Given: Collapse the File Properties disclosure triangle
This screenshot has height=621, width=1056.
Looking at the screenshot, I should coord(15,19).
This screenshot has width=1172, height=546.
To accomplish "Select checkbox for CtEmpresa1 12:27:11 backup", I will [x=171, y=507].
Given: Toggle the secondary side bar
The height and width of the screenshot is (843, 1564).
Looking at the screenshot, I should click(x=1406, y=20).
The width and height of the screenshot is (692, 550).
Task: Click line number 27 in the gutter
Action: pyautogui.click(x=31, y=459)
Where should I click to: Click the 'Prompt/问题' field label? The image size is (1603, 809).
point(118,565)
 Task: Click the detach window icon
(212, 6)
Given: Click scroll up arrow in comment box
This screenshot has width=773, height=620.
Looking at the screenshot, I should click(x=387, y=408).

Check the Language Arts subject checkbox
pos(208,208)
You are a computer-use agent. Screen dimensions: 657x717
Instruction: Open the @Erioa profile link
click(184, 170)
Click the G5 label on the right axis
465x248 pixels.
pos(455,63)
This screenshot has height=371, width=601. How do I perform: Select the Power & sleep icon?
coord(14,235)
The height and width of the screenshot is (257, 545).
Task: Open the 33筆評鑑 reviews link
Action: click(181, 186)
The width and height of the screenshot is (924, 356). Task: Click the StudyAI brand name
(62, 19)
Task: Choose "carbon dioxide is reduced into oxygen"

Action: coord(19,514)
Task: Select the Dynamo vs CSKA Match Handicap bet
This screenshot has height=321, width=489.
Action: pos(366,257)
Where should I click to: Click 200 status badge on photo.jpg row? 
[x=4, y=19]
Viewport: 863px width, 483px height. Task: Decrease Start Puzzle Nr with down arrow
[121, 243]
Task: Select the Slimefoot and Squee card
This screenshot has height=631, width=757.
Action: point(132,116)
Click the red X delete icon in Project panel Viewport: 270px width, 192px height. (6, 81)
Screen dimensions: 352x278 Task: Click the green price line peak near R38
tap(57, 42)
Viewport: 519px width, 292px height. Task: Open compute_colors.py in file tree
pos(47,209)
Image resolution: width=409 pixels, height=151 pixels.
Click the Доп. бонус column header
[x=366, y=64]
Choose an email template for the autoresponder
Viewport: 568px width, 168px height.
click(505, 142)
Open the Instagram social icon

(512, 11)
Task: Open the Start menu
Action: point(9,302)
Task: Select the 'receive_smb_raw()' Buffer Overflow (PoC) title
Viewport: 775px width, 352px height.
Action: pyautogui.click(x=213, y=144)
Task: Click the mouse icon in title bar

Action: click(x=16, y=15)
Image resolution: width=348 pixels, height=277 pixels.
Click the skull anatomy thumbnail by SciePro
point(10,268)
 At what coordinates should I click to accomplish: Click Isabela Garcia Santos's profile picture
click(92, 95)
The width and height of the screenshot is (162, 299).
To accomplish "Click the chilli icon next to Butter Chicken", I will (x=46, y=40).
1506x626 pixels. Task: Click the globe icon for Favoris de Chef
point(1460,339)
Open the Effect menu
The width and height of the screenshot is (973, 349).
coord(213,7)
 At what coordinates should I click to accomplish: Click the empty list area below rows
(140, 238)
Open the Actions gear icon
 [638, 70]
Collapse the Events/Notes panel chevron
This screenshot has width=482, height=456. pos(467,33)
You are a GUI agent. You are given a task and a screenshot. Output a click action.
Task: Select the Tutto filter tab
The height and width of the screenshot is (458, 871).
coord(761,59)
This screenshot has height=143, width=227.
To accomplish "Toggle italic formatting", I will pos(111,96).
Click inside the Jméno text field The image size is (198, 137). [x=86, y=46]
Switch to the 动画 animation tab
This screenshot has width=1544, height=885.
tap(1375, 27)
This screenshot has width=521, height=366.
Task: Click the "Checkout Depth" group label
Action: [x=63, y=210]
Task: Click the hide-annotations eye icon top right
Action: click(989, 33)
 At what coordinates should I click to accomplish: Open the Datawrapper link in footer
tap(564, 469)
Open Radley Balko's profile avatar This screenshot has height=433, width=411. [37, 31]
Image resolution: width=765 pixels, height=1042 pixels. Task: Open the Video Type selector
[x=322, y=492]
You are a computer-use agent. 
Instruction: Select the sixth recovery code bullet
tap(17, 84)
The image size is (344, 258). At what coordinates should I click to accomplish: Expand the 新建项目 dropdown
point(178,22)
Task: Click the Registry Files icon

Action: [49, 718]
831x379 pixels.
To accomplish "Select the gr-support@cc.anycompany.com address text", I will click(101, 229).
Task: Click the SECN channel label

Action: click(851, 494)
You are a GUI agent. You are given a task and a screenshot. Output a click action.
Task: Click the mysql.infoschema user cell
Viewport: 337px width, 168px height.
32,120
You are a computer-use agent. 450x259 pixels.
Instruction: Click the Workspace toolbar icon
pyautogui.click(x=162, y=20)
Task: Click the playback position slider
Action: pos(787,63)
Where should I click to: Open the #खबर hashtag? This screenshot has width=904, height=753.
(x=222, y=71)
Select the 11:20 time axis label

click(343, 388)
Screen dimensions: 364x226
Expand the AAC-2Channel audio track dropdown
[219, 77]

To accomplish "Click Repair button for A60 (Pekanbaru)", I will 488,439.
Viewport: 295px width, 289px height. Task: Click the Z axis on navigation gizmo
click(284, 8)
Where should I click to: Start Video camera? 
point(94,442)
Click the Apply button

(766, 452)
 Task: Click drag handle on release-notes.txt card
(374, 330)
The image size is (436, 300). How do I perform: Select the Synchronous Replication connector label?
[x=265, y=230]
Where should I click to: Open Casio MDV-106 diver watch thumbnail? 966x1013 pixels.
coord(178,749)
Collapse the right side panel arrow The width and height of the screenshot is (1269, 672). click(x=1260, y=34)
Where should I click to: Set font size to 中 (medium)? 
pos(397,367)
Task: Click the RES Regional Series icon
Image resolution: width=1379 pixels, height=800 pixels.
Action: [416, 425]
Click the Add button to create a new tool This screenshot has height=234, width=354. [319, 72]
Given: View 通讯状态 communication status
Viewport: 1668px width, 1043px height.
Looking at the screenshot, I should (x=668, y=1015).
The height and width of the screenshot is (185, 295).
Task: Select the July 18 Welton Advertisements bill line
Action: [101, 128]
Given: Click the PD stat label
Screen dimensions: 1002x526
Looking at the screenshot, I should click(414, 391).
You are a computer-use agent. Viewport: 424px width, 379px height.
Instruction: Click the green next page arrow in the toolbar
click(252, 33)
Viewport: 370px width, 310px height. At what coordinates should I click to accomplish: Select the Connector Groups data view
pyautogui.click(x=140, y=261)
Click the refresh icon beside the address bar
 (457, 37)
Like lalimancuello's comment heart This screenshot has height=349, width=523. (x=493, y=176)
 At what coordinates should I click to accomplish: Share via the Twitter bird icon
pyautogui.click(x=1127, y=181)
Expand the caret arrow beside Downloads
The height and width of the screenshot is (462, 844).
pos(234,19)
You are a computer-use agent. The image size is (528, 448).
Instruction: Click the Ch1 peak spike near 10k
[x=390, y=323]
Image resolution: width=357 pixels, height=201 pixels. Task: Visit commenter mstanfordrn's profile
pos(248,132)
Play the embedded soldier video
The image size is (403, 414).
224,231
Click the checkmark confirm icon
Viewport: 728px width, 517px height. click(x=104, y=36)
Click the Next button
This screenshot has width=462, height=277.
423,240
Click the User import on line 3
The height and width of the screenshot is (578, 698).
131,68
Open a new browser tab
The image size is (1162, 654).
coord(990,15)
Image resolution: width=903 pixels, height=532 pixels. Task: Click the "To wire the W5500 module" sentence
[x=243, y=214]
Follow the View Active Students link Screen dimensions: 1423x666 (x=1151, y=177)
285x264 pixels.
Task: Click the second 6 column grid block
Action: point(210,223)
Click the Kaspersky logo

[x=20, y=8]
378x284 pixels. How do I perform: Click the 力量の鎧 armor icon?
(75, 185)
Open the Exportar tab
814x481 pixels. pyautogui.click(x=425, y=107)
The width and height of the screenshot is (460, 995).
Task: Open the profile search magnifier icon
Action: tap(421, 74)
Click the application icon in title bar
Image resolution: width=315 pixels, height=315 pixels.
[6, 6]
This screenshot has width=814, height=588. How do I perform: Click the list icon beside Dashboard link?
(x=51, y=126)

**TO DO**:
Print, please, the lines from the first line of the material through the line that contains "Image resolution: width=409", exactly as written and with nothing added.

**THE ANSWER**:
Given: Collapse the File Properties disclosure triangle
This screenshot has height=621, width=1056.
Looking at the screenshot, I should coord(15,19).
This screenshot has width=1172, height=546.
To accomplish "Select checkbox for CtEmpresa1 12:27:11 backup", I will [x=171, y=507].
Given: Toggle the secondary side bar
The height and width of the screenshot is (843, 1564).
Looking at the screenshot, I should click(x=1406, y=20).
The width and height of the screenshot is (692, 550).
Task: Click line number 27 in the gutter
Action: pyautogui.click(x=31, y=459)
Where should I click to: Click the 'Prompt/问题' field label? The image size is (1603, 809).
point(118,565)
 Task: Click the detach window icon
(212, 6)
Given: Click scroll up arrow in comment box
This screenshot has width=773, height=620.
Looking at the screenshot, I should click(x=387, y=408).

Check the Language Arts subject checkbox
pos(208,208)
You are a computer-use agent. Screen dimensions: 657x717
Instruction: Open the @Erioa profile link
click(184, 170)
Click the G5 label on the right axis
465x248 pixels.
pos(455,63)
This screenshot has height=371, width=601. How do I perform: Select the Power & sleep icon?
coord(14,235)
The height and width of the screenshot is (257, 545).
Task: Open the 33筆評鑑 reviews link
Action: click(181, 186)
The width and height of the screenshot is (924, 356). Task: Click the StudyAI brand name
(62, 19)
Task: Choose "carbon dioxide is reduced into oxygen"

Action: coord(19,514)
Task: Select the Dynamo vs CSKA Match Handicap bet
This screenshot has height=321, width=489.
Action: pos(366,257)
Where should I click to: Click 200 status badge on photo.jpg row? 
[x=4, y=19]
Viewport: 863px width, 483px height. Task: Decrease Start Puzzle Nr with down arrow
[121, 243]
Task: Select the Slimefoot and Squee card
This screenshot has height=631, width=757.
Action: point(132,116)
Click the red X delete icon in Project panel Viewport: 270px width, 192px height. (6, 81)
Screen dimensions: 352x278 Task: Click the green price line peak near R38
tap(57, 42)
Viewport: 519px width, 292px height. Task: Open compute_colors.py in file tree
pos(47,209)
Image resolution: width=409 pixels, height=151 pixels.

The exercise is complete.